DA: And contractual duration was the very point of your Donorcard piece.

CY: Donorcard is a playful work about time. I like to create process-based works that stay operational far beyond the usual timeframe of a show, and this work extends to include the lifetime of the artist and any of five hundred viewers. It’s a “sticky” piece, like a loose, polygamous marriage contract. The work comprises an edition of five hundred credit card–size “donor cards” available for free from the gallery during the show. Although I had signed each card, the text on the card stated that it only took on the legal status of being an artwork when the viewer signed it, and that its status as art would only last as long as I was alive, or the viewer was alive, whichever was the shorter. 

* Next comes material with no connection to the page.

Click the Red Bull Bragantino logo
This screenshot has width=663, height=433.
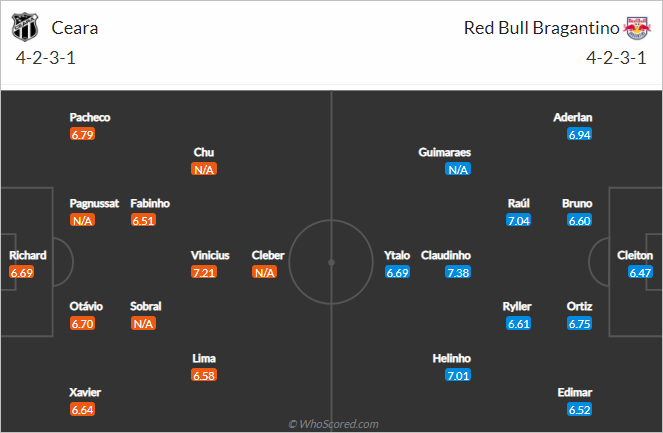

DA: So over time, of course, there will be less of the edition that remains as works of art?

CY: Yes, I couldn’t resist making a little joke about the “death of the author” with this piece, and it was also an opportunity to create an artwork for the wallet, which I think has potential as an interesting space for art—personal, yet often a lost zone where things tend to live on as a memento. 

DA: Carey, rarely in your works do we encounter a performer on the stage in a black-box environment or in front of an actual audience. Many of your works though use performance; some invite active participation by the viewer, and some, such as your videos, feature performances by yourself, actors, or others. Can you explain this key aspect to your work?

CY: I’m more concerned with the performative than “performance” as such, and my work across a variety of media often foregrounds notions of listening, speaking, and internalizing information or adopting certain social codes. In my works I often select specific people—such as curators, art students, or random people in a crowd—to become “carriers” and distributors of information, and sometimes of specific skills. There is a viral, memetic aspect to this. Information (or sometimes the work, or the skills) is distributed through a system that is open, dynamic, and lies outside the artist’s control. In fact as much as my work relates to the tradition of Conceptual art, in some senses it’s also a kind of embodied, non-machinic kinetic art, as it relies on movement and circulation. 

DA: But let’s not forget about the role of absurdity in your work.

CY: Right. I often use absurdity and humor in my work to engage people. They might find the content of my work objectionable in some way but if they have already laughed, they have entered the work and become complicit with it. This is quite close to Bataille’s notion that laughter has a primal, physical quality, that one can be possessed by laughter.